Lack of transmission of H5N1 avian-human reassortant influenza viruses in a ferret model

Abstract

Avian influenza A H5N1 viruses continue to spread globally among birds, resulting in occasional transmission of virus from infected poultry to humans. Probable human-to-human transmission has been documented rarely, but H5N1 viruses have not yet acquired the ability to transmit efficiently among humans, an essential property of a pandemic virus. The pandemics of 1957 and 1968 were caused by avian-human reassortant influenza viruses that had acquired human virus-like receptor binding properties. However, the relative contribution of human internal protein genes or other molecular changes to the efficient transmission of influenza viruses among humans remains poorly understood. Here, we report on a comparative ferret model that parallels the efficient transmission of H3N2 human viruses and the poor transmission of H5N1 avian viruses in humans. In this model, an H3N2 reassortant virus with avian virus internal protein genes exhibited efficient replication but inefficient transmission, whereas H5N1 reassortant viruses with four or six human virus internal protein genes exhibited reduced replication and no transmission. These findings indicate that the human virus H3N2 surface protein genes alone did not confer efficient transmissibility and that acquisition of human virus internal protein genes alone was insufficient for this 1997 H5N1 virus to develop pandemic capabilities, even after serial passages in a mammalian host. These results highlight the complexity of the genetic basis of influenza virus transmissibility and suggest that H5N1 viruses may require further adaptation to acquire this essential pandemic trait.

Fig. 1.

Respiratory droplet transmissibility of H3N2 and H5N1 viruses.
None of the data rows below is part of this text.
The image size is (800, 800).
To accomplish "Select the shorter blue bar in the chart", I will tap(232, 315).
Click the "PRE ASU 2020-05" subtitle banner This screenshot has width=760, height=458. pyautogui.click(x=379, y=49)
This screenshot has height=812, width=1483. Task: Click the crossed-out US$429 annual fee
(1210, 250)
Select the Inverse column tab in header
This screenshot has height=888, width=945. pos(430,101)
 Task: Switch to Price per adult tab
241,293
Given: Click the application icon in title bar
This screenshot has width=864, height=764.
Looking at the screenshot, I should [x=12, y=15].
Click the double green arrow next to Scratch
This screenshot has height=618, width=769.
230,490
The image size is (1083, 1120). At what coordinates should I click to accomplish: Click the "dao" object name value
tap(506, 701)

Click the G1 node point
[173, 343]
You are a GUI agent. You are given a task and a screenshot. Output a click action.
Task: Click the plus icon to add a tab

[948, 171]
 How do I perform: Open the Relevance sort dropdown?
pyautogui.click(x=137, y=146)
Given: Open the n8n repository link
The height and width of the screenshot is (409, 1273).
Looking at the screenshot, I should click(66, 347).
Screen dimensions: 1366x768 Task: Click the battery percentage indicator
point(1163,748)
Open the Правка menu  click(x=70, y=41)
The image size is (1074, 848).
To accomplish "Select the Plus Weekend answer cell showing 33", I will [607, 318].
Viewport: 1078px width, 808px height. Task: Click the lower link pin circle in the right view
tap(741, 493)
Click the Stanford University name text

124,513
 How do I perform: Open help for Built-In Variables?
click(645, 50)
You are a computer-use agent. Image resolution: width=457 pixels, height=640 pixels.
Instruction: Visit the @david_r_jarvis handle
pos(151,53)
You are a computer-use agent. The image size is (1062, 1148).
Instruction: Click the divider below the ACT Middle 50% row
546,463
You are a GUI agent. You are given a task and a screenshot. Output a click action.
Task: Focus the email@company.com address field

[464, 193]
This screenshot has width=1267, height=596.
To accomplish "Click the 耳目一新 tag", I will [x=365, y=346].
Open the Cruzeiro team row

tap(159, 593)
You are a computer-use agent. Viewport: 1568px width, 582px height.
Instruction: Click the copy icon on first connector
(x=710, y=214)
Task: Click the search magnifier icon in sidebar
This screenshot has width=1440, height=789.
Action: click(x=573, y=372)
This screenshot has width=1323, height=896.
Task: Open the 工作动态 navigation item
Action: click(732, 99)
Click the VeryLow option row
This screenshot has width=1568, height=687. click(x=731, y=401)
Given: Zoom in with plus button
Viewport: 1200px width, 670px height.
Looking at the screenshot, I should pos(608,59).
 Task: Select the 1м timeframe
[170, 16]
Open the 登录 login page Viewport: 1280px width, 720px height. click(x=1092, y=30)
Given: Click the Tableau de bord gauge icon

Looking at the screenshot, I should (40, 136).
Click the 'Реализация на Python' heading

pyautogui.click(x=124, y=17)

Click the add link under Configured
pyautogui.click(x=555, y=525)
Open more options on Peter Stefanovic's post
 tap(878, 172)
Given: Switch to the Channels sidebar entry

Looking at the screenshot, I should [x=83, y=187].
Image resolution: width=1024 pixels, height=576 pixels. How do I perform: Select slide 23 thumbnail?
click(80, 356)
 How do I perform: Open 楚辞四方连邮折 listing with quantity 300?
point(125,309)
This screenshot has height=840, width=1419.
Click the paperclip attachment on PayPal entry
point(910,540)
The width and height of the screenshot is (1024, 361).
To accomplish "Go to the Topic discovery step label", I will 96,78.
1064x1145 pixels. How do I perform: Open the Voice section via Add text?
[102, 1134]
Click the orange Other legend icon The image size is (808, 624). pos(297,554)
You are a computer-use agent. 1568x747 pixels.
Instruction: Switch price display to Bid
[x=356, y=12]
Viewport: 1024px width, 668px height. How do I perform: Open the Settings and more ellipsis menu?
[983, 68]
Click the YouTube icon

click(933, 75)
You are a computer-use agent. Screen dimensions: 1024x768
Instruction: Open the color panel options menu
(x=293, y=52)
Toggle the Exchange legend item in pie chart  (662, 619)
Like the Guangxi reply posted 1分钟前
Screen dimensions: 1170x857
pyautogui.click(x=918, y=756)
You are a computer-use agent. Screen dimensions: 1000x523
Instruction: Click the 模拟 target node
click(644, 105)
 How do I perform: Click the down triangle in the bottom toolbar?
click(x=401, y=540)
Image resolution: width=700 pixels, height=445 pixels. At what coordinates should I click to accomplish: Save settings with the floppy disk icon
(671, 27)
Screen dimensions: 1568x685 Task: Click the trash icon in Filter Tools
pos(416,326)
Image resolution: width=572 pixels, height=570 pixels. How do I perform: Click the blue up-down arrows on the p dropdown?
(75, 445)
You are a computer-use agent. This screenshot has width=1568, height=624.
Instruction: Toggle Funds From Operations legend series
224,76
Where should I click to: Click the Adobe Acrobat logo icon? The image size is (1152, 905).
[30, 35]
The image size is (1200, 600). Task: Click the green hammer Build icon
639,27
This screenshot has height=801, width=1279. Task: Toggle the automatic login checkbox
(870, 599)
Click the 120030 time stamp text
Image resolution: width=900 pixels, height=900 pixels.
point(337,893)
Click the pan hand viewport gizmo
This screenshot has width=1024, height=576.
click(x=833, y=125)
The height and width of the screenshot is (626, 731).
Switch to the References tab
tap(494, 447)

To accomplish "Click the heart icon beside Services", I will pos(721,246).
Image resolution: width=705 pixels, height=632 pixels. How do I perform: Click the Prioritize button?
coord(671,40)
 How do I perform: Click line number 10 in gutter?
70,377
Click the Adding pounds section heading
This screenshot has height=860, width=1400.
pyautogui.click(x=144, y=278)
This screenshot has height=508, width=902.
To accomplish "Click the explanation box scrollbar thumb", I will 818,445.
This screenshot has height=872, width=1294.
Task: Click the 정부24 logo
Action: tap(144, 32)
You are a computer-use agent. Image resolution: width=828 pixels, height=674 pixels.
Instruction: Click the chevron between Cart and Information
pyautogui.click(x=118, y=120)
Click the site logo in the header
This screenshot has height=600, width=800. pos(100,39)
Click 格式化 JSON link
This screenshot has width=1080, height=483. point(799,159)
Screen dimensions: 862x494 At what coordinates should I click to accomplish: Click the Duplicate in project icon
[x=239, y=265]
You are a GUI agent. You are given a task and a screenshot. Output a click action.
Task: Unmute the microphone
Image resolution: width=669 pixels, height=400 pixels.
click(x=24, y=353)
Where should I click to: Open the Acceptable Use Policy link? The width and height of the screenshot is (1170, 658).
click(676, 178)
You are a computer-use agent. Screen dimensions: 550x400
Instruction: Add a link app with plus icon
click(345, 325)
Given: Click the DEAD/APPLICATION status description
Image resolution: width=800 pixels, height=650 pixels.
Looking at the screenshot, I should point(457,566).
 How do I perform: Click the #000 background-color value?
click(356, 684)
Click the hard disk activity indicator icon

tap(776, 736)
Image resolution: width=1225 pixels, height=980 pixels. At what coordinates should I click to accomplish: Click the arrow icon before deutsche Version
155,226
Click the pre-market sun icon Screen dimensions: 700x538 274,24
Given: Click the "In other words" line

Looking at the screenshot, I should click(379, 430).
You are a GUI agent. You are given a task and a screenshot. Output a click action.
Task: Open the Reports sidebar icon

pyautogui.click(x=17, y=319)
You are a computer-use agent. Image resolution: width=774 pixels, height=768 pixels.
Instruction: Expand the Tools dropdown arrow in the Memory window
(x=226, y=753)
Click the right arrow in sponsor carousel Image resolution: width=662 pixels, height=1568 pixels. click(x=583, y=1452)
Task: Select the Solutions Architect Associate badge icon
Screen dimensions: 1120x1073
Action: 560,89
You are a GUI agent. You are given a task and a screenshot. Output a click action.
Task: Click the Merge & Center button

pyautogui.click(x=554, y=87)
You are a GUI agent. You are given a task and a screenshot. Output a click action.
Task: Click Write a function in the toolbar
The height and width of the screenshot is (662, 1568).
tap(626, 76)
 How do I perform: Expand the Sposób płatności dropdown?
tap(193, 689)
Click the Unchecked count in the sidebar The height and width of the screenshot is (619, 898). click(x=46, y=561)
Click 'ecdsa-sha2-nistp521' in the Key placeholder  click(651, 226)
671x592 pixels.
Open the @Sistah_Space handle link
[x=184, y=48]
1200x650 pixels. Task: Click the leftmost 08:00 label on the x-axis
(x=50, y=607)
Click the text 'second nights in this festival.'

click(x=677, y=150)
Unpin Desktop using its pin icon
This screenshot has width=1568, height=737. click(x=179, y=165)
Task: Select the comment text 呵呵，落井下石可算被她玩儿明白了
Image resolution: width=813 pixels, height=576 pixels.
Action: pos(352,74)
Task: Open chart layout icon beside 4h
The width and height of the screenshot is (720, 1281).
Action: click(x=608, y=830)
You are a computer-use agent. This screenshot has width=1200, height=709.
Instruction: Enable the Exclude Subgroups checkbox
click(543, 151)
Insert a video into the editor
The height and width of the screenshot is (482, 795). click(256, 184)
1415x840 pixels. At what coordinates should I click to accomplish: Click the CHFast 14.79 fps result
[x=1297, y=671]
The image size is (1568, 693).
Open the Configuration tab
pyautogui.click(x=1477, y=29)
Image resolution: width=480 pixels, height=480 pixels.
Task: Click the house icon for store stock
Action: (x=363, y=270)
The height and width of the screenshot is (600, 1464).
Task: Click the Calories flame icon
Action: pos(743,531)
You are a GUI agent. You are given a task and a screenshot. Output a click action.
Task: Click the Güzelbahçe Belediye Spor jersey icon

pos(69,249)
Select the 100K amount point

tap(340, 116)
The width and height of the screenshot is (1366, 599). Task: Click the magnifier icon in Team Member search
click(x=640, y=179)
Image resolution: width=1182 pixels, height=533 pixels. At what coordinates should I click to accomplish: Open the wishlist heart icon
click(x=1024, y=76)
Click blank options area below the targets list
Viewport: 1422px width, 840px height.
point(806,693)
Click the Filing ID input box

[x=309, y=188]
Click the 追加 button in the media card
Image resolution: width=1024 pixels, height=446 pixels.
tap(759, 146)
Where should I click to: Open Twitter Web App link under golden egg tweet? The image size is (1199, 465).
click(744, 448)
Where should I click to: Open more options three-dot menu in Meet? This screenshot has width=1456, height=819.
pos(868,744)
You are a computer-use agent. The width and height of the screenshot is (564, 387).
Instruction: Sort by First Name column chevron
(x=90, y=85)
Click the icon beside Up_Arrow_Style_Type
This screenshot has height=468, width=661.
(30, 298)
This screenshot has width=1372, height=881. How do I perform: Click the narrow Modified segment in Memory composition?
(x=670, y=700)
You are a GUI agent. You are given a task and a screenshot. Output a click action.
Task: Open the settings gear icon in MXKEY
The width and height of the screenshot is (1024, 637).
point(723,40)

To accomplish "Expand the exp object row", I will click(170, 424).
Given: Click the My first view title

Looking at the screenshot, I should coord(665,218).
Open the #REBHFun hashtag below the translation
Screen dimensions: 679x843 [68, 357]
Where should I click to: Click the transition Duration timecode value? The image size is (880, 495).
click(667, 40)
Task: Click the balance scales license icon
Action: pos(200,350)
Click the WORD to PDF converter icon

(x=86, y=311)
Three ferrets were inoculated with 10⁴ FID₅₀ of Pan99 (A), Vic75 (B), HK486 (C), or 10⁶ EID₅₀ of HK213 (D), and nasal washes were collected from each ferret on alternating days for at least 5 days p.i. (Left). Twenty-four hours after inoculation, a naive ferret was placed in each of the adjacent cages with adjoining perforated walls that only allowed transfer of virus between ferrets through the air. Nasal washes were collected from the contact ferrets on alternating days for at least 7 days p.c. (Right). Solid, dotted, and hatched bars each represent a separate ferret pair. The limit of virus detection was 10^1.5 EID₅₀/ml.

Fig. 2.

Direct contact transmissibility of H5N1 viruses. (A) Two ferrets were inoculated with 10⁴ FID₅₀ (10⁶ EID₅₀) of HK486 virus, and nasal washes were collected on days 1, 3, and 5 p.i. (Left). Twenty-four hours later, a naive ferret was placed in the same cage as each of the inoculated ferrets, and nasal washes were collected on days 1, 3, 5 and 7 p.c. (Right). (B) Three ferrets were inoculated with 10⁶ EID₅₀ of Indo05, and nasal washes were collected on days 1, 3, 5, and 7 p.i. (Left). Twenty-four hours later, a naive ferret was placed in the same cage as each of the inoculated ferrets, and nasal washes were collected on days 1, 3, 5, 7, and 9 p.c. (Right). (C) Three ferrets were inoculated with 10⁶ EID₅₀ of VN30408, and nasal washes were collected on days 1, 3, 5, 7, and 9 p.i. (Left). Twenty-four hours later, a naive ferret was placed in the same cage as each of the inoculated ferrets, and nasal washes were collected on days 1, 3, 5, 7, and 9 p.c. (Right). Solid, dotted, and hatched bars each represent a separate ferret pair. The limit of virus detection was 10^1.5 EID₅₀/ml.